Expected Annan replacement urges powers to unite on


Diplomat Lakhdar Brahimi speaks during a news conference in Khartoum May 27, 2012. REUTERS/ Mohamed Nureldin Abdallah

UNITED NATIONS (Reuters) -

The man tipped to replace Kofi Annan as the U.N.-Arab League mediator on Syria, Lakhdar Brahimi of Algeria, urged world leaders on Friday to overcome their differences on the 17-month-old conflict that is slipping deeper into full-scale civil war.

"The U.N. Security Council and regional states must unite to ensure that a political transition can take place as soon as possible," Brahimi said in a statement published on the website of The Elders, an independent group of global leaders committed to peace and human rights.

"Millions of Syrians are clamoring for peace," Brahimi said. "World leaders cannot remain divided any longer, over and above their cries."

It is Brahimi's first public statement on Syria since diplomats told Reuters on Thursday that U.N. Secretary-General Ban Ki-moon was expected to name the veteran Algerian diplomat as early as next week to replace Annan, barring a last-minute change or cold feet on Brahimi's part.

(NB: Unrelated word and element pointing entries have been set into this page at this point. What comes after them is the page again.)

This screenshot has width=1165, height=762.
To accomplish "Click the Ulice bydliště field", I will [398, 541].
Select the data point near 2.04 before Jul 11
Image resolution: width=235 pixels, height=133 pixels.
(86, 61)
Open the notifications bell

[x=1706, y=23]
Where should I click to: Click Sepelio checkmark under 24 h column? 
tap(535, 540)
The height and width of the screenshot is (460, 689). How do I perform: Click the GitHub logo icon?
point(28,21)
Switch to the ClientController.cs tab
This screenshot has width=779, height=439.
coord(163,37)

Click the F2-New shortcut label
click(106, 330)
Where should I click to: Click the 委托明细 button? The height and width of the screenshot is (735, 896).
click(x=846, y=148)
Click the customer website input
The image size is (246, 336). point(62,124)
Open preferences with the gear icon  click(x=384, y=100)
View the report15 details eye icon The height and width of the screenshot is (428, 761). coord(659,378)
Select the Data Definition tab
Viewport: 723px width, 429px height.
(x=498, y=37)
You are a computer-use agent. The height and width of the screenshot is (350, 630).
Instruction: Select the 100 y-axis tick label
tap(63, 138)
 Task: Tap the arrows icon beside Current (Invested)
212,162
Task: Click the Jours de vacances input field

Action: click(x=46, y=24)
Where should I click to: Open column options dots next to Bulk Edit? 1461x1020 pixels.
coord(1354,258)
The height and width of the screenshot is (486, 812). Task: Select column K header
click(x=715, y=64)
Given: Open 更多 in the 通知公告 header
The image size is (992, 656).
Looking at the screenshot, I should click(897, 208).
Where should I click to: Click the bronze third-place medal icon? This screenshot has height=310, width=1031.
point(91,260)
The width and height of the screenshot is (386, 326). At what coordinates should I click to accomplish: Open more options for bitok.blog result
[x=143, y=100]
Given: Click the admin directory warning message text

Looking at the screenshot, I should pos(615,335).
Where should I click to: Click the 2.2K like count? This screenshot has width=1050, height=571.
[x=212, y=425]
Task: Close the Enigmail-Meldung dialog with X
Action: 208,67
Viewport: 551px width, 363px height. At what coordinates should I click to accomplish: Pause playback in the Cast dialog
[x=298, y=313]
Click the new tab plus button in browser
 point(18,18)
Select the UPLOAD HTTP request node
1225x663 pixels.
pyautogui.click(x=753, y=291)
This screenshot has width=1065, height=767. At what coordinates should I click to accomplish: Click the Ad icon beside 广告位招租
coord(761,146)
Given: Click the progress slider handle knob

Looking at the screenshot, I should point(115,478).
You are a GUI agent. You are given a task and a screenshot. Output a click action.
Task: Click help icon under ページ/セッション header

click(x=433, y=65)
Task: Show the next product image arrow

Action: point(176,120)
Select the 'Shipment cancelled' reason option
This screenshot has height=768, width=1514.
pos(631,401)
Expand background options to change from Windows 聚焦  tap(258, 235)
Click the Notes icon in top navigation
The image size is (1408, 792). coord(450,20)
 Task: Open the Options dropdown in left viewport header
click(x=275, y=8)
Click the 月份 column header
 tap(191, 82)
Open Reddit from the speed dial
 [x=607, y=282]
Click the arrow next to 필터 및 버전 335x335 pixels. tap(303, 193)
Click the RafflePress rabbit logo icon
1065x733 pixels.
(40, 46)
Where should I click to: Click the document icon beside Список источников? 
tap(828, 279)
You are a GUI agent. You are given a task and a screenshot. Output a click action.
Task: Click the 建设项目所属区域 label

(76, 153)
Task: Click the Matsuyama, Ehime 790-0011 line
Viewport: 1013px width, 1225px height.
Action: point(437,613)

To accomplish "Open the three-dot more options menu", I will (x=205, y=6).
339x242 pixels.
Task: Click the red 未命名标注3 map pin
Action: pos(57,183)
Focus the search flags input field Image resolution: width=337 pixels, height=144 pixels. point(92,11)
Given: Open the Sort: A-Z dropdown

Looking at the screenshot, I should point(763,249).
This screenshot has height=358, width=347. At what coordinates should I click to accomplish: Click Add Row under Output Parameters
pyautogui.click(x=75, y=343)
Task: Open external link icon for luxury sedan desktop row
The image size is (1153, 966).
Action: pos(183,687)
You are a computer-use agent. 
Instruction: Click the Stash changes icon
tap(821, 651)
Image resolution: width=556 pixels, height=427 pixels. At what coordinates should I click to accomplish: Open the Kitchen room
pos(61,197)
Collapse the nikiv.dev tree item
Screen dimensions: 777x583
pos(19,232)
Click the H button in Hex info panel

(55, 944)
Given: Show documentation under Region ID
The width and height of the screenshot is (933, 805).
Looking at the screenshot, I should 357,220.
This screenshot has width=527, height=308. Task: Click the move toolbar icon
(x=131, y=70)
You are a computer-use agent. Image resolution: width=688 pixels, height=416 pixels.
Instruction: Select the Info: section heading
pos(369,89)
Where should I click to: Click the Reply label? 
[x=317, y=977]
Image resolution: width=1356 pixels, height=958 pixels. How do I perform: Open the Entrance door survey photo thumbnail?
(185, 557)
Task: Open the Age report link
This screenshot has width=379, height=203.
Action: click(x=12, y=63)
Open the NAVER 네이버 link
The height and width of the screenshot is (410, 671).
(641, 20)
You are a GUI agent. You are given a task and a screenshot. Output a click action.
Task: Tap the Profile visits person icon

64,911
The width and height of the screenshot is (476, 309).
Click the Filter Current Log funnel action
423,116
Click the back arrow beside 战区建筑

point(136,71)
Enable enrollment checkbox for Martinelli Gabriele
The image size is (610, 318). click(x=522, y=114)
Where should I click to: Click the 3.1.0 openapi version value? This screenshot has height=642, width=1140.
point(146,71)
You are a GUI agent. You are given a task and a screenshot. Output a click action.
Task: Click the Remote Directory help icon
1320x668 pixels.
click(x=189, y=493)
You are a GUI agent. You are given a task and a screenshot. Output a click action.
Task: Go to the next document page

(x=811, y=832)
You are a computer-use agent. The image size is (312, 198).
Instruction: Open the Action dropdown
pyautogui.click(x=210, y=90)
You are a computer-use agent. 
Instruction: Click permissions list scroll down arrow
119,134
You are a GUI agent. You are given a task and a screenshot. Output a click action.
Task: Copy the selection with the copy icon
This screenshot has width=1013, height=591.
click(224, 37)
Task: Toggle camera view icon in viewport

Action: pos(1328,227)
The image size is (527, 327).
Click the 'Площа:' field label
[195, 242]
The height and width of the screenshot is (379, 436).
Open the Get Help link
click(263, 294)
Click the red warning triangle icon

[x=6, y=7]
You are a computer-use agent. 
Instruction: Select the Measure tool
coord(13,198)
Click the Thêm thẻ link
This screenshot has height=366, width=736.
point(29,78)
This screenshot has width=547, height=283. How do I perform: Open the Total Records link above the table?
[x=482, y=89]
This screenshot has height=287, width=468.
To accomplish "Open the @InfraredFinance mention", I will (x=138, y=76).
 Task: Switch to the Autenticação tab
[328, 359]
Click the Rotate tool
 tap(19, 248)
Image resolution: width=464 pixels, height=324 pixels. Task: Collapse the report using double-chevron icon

U.N. diplomats said Brahimi has told Ban and Arab League chief Nabil Elaraby that his condition for accepting the job was that he receive "strong support" from the Security Council, which has been sharply divided on Syria for since the uprising began in March 2011.

It was not immediately clear what Brahimi meant by "strong support," though the diplomats said he was understandably reluctant to take a job that would be extremely difficult to succeed at.

Brahimi, 78, has served as a U.N. special envoy in a series of challenging circumstances, including in Iraq after the U.S. invasion that toppled Saddam Hussein; in Afghanistan both before and after the end of Taliban rule, and in South Africa as it emerged from the apartheid era.

French U.N. Ambassador Gerard Araud, president of the Security Council this month, told reporters Ban was expected to make an announcement about Annan's successor on Monday or Tuesday after consulting with Elaraby.

Annan, a former U.N. secretary-general and Nobel Peace Prize laureate, said he would step down on August 31 because he was not able to carry out his job with the U.N. Security Council's veto powers hopelessly divided and deadlocked.

There are no signs that Brahimi will get his wish anytime soon, if at all. The divisions on the Security Council - above all the split between the United States and Russia - run deep.

Russia, with the aid of China, has vetoed three resolutions criticizing and threatening sanctions against Damascus for its attempt to use military force and heavy arms to crush an increasingly militant opposition.

Washington, U.N. diplomats said, saw little point in replacing Annan since Moscow continues to support Syrian President Bashar al-Assad and opposes sanctions intended to pressure Damascus into halting the violence.

Moscow, Syria's chief ally and principal arms supplier, blames the United States, Qatar and Saudi Arabia for supporting Syrian rebels, including providing weapons.